なぜ、理事長が青慈に代わったのかを調べると、前理事長の持っていた裏金リストが青慈の手に渡り、理事長の座を奪われたことがわかった。その裏金リストを手に入れるため、九華科の生徒たちは協力して理事長室に忍び込もうとするが、失敗してしまう。そして絃青もまた、裏金リストを手に入れようとするが、青慈の厳重な警戒によって阻まれる。九華科の生徒たちは次の手段として、理事長である青慈に正式に「HONEY」制度の存続を願い出た。その思いの強さに免じて、青慈は九華科の「MASTER」全員が音楽・学力・体力のテストで合格できれば「HONEY」制度を存続させると条件を出す。今まで「HONEY」に頼ってきた「MASTER」それぞれが努力し、テストに備えた。

テスト当日、なんと千駿がテストの辞退を表明する。そのため「HONEY」制度の廃止が決定されようとしていた。しかし、柚留が千駿を何としても連れてくると提案する。これまでの事から、可威は柚留が千駿の家に行くことを止めるが、絃青が柚留と一緒に千駿の説得へ行くと言う。他の九華科の生徒たちは、裏切り者の絃青を信用できないと言うが、可威と那由太は絃青を信用して柚留と共に送り出した。説得の結果、可威が千駿の言うことを何でも1つ聞くという条件で、無事にテストが実施された。絃青も未玖も、内心では「HONEY」を続けたいと思っていたが、裏金リストを入手するために青慈側に付いていたことを打ち明け、それぞれの「MASTER」をサポートする。

絃青によって発表されたテストの結果は、全員合格だった。しかし青慈が現れ、絃青がテスト結果をすり替えていたことが伝えられる。本当の結果では、学力テストで不合格者が出ていたのだ。「HONEY」制度の廃止が宣言されるが、可威が壇上へ上がり、もう一度チャンスが欲しいと頭を下げる。それに続いて那由太や九華科の全員が頭を下げ、自分たちには「HONEY」が必要だと訴える。すると、前理事長が現れ、今回の騒動は全て前理事長と青慈の企てたイベントだったと明かす。九華科の「HONEY」制度は、元々日本の将来を担う者たちに相応しいパートナーを自力で育て上げるために設けられた制度だった。しかし時が経つにつれ、「MASTER」たちは「HONEY」を怠けるための便利な道具として扱うようになった。そこで、「MASTER」たちの認識を改め、気を引き締めさせるためにイベントが催されたのだ。こうして「HONEY」制度は廃止されることなく、「MASTER」と「HONEY」はより強い絆を手にした。
________________________
やること ▸
1. 本文では、青慈が「HONEY」制度を存続させる条件として何を示したか。
2. レコードから、「target」という文字列を含む行をすべて抜き出してください。

データ一覧 ▸
________________________
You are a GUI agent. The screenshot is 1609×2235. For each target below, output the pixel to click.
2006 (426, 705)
________________________
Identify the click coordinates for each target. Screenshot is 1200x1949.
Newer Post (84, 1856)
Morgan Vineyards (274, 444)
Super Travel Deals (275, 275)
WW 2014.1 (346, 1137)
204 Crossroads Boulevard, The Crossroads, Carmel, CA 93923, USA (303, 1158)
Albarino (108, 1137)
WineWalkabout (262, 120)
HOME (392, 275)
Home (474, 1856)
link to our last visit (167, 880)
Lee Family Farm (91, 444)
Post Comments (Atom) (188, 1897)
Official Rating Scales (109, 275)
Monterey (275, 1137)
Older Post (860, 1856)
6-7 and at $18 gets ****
________________________
課題の解答 ▸
1. 九華科の「MASTER」全員が音楽・学力・体力のテストで合格すること。

2.
You are a GUI agent. The screenshot is 1609×2235. For each target below, output the pixel to click.
Identify the click coordinates for each target. Screenshot is 1200x1949.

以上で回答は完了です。